- **To do**:
Transcribe the full listing exactly, and drop every picture.
+++ Material for this exercise
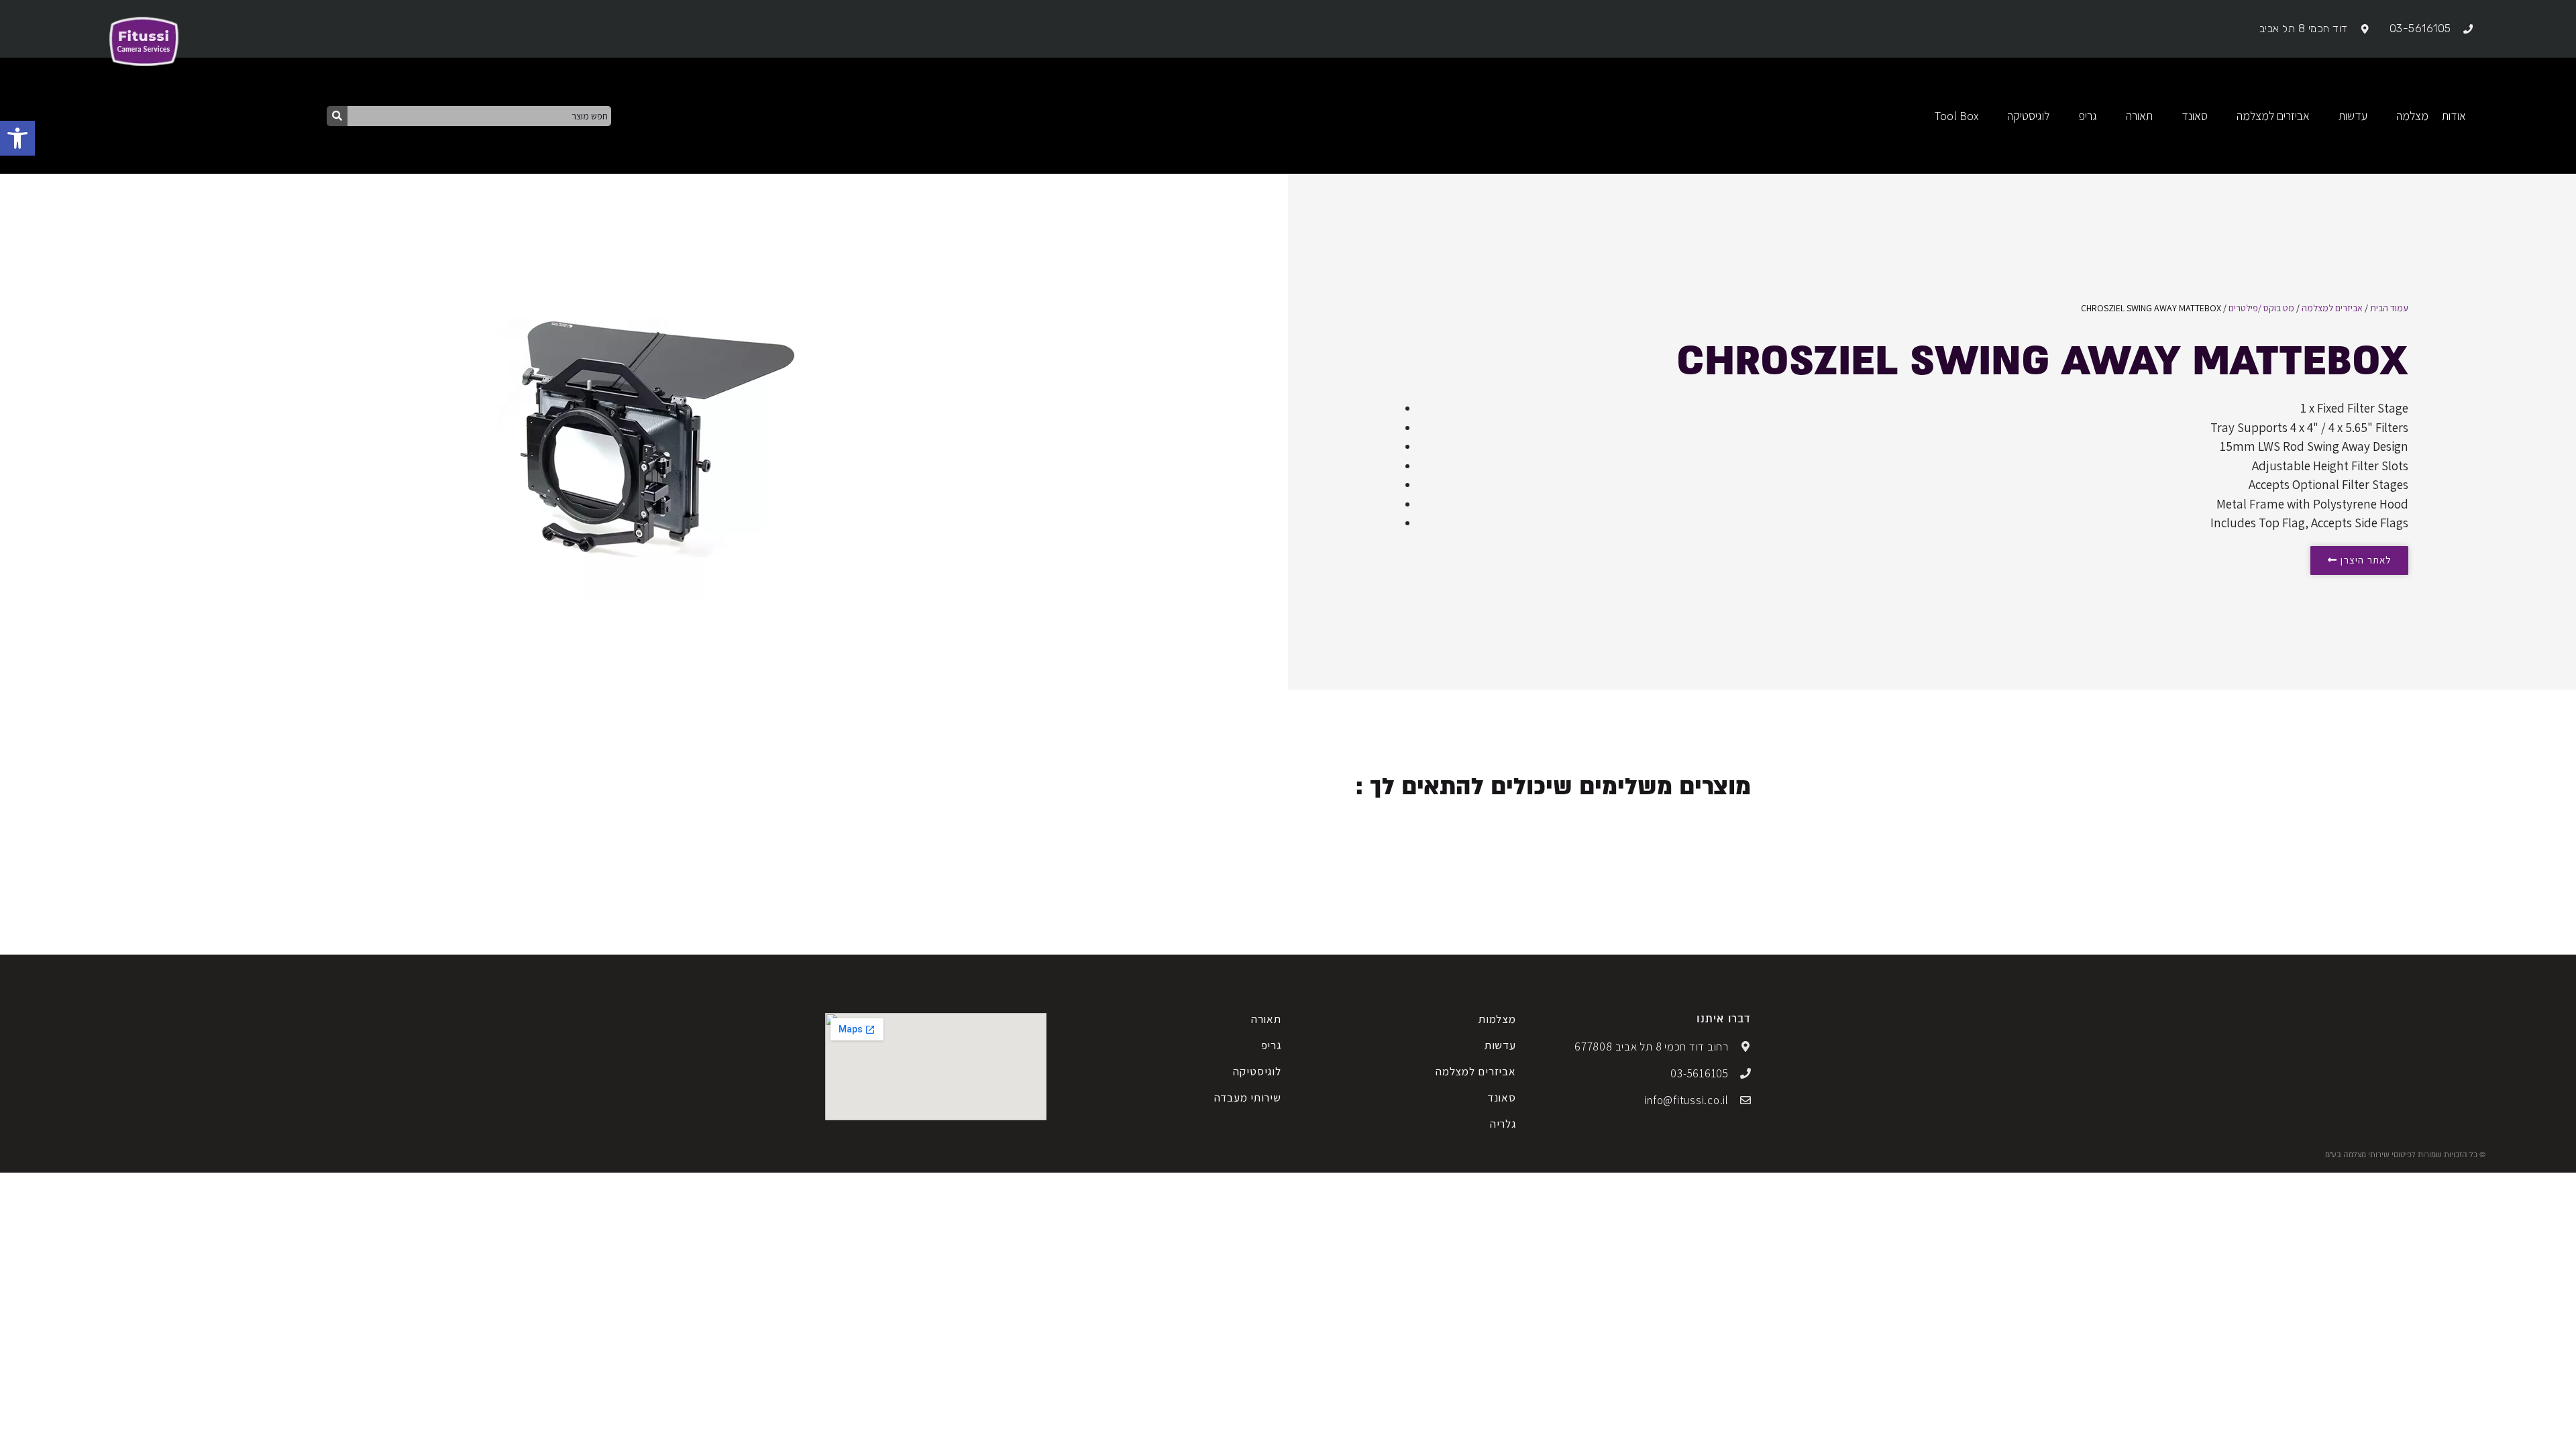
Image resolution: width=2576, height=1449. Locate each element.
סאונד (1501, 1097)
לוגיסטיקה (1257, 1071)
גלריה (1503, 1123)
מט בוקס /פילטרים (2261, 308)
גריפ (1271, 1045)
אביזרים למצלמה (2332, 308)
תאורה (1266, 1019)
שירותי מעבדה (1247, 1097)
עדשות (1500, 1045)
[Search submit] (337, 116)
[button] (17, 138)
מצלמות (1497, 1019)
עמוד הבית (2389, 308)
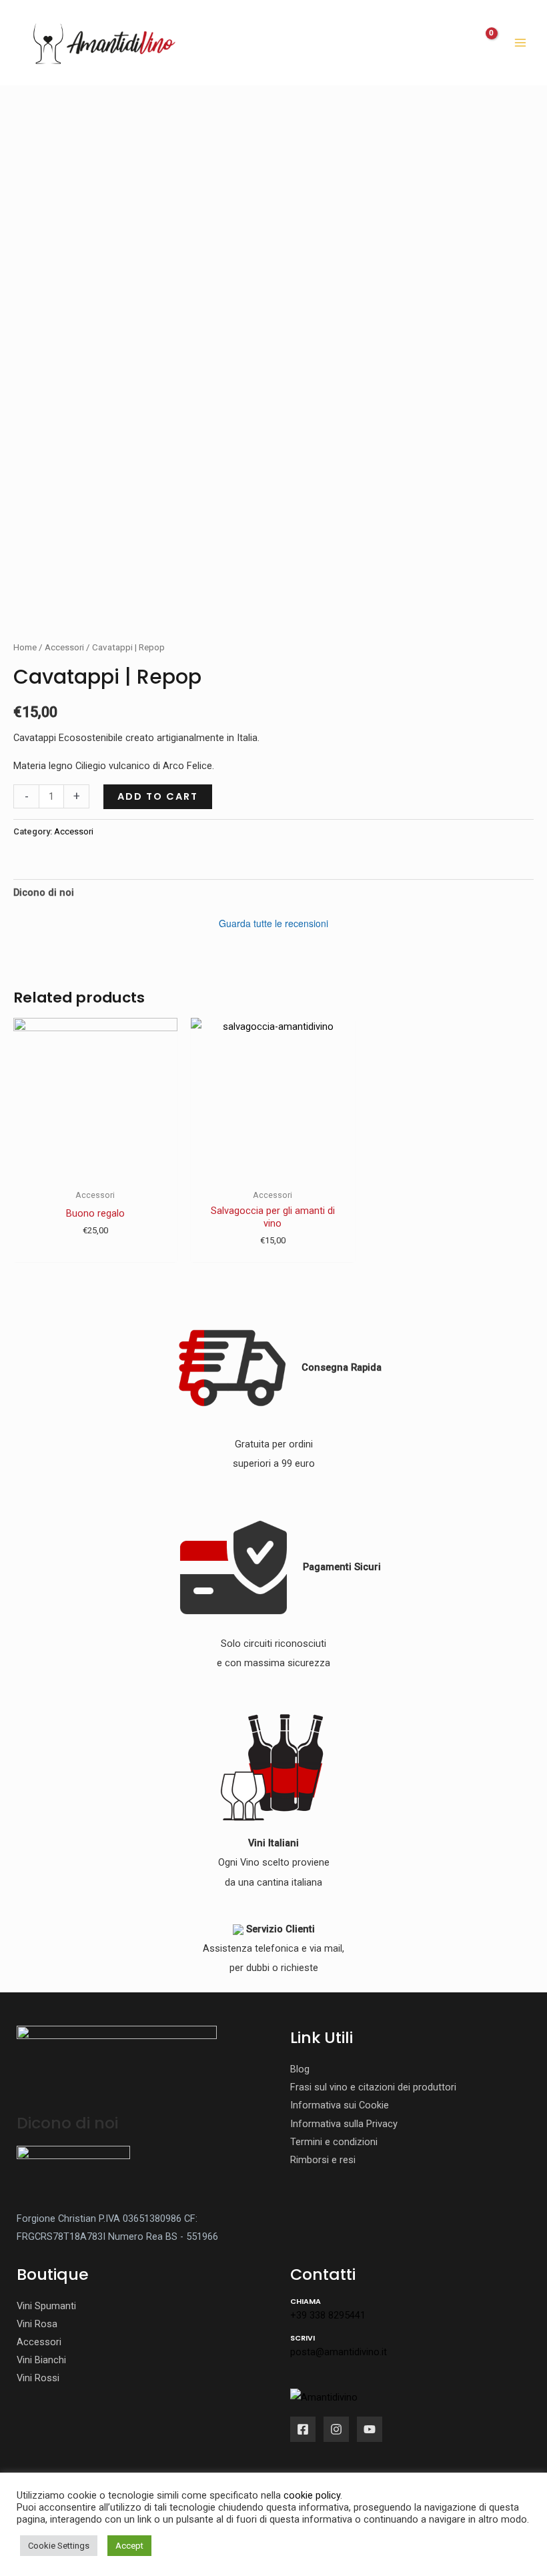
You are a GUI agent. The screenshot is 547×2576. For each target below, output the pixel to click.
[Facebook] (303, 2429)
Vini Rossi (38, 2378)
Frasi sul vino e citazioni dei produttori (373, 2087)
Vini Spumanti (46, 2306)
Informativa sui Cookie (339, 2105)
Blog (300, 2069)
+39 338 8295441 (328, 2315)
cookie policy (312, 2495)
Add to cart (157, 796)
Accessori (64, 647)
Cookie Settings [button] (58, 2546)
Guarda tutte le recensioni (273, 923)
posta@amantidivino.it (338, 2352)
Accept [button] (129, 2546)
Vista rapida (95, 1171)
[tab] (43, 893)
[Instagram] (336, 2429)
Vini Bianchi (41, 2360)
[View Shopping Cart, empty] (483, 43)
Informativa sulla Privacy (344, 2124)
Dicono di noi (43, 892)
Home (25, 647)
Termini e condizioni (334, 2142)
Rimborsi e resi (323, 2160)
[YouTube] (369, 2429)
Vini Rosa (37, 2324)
++++++
- **Output for this task**:
Image resolution: width=2576, height=1449. Locate each element.
סאונד (1501, 1097)
לוגיסטיקה (1257, 1071)
גלריה (1503, 1123)
מט בוקס /פילטרים (2261, 308)
גריפ (1271, 1045)
אביזרים למצלמה (2332, 308)
תאורה (1266, 1019)
שירותי מעבדה (1247, 1097)
עדשות (1500, 1045)
[Search submit] (337, 116)
[button] (17, 138)
מצלמות (1497, 1019)
עמוד הבית (2389, 308)
You are a GUI agent. The screenshot is 547×2576. For each target below, output the pixel to click.
[Facebook] (303, 2429)
Vini Rossi (38, 2378)
Frasi sul vino e citazioni dei produttori (373, 2087)
Vini Spumanti (46, 2306)
Informativa sui Cookie (339, 2105)
Blog (300, 2069)
+39 338 8295441 (328, 2315)
cookie policy (312, 2495)
Add to cart (157, 796)
Accessori (64, 647)
Cookie Settings [button] (58, 2546)
Guarda tutte le recensioni (273, 923)
posta@amantidivino.it (338, 2352)
Accept [button] (129, 2546)
Vista rapida (95, 1171)
[tab] (43, 893)
[Instagram] (336, 2429)
Vini Bianchi (41, 2360)
[View Shopping Cart, empty] (483, 43)
Informativa sulla Privacy (344, 2124)
Dicono di noi (43, 892)
Home (25, 647)
Termini e condizioni (334, 2142)
Rimborsi e resi (323, 2160)
[YouTube] (369, 2429)
Vini Rosa (37, 2324)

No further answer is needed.